Compte tenu de la spécificité du dispositif de forfait jours, l'organisation du travail des salariés fait l'objet d'un suivi régulier par la Direction qui veille notamment aux éventuelles surcharges de travail et au respect des durées minimales de repos.
Pour permettre un échange régulier sur la charge de travail, l'articulation vie professionnelle et vie personnelle, le droit à la déconnexion, la rémunération et l'organisation du travail, les salariés en forfait jours bénéficient d'entretiens périodiques tous les ans. En dehors de ces entretiens, si le salarié constate que sa charge de travail est inadaptée à son forfait, qu'il rencontre des difficultés d'organisation ou d'articulation entre son activité professionnelle et sa vie personnelle, il pourra demander à être reçu par son supérieur hiérarchique en vue de prendre les mesures permettant de remédier à cette situation. En cas de difficulté inhabituelle portant sur les aspects d'organisation et de charge de travail ou en cas de non-respect du repos quotidien ou hebdomadaire du salarié bénéficiaire d'une convention de forfait annuel en jours, celui-ci aura la possibilité d'émettre, par écrit, une alerte auprès de son responsable hiérarchique direct, lequel recevra le salarié dans les meilleurs délais et en tout état de cause dans un délai maximum de 15 jours, sans attendre l'entretien annuel.
Les cadres bénéficient des RTT conformément aux règles en vigueur dans l’entreprise.

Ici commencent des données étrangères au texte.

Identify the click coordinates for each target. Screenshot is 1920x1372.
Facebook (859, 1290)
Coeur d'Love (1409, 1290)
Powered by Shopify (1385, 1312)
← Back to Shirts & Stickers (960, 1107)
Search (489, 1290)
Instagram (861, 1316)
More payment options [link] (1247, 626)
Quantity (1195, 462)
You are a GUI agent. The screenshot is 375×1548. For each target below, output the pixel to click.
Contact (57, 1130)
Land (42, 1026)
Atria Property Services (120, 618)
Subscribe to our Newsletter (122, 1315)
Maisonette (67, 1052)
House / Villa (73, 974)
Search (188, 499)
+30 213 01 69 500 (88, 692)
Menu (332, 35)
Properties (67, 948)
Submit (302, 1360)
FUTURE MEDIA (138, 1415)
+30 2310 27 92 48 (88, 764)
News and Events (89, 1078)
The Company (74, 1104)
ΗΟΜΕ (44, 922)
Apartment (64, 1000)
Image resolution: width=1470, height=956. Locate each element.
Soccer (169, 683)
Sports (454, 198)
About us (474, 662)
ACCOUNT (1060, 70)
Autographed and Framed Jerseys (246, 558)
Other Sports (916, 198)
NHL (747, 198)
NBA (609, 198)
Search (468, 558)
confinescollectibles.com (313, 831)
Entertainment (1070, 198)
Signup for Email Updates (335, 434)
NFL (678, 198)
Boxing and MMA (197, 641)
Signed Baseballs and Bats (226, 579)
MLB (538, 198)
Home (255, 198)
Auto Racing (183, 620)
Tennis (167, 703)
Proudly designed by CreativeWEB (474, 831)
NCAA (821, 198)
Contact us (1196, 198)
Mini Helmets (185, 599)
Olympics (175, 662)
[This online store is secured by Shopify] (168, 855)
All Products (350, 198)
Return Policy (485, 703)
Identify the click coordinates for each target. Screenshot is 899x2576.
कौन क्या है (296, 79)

ARTICLE 12 – DUREE DE L’ACCORD
Le présent accord est conclu pour une durée indéterminée au titre de l’année 2025. Il sera notifié par lettre remise en main propre contre décharge à l’ensemble des organisations syndicales représentatives au sein de l’entreprise. Le présent accord entrera en vigueur le jour suivant les formalités de dépôt prévues à l’article L.2231-6 du code du travail. Le présent accord entrera en vigueur le 1er jour du mois suivant sa signature au 25 mars 2025 à l’exception de l’article 2 qui a un caractère rétroactif au 1er janvier 2025.
ARTICLE 13 – ADHESION, REVISION, DENONCIATION
Conformément à l'article L. 2261-3 et suivants, ainsi que D. 2231-8 du code du travail toute organisation syndicale de salariés représentative dans l'entreprise, qui n'est pas signataire du présent accord, pourra y adhérer ultérieurement.
Le présent accord pourra faire l’objet d’une révision ou d’une dénonciation dans le respect des règles prévues aux article L.2261-9 à L. 2261-14 du Code du travail.
ARTICLE 14 – PUBLICITE
À l'initiative de l’entreprise, le présent accord sera déposé sur la plateforme en ligne TéléAccords qui transmettra ensuite à la Directions régionales de l'économie, de l'emploi, du travail et des solidarités (DREETS).
Le présent accord fera l’objet d’une publication dans la base de données nationale visée à l’article L. 2231-5-1 du code du travail.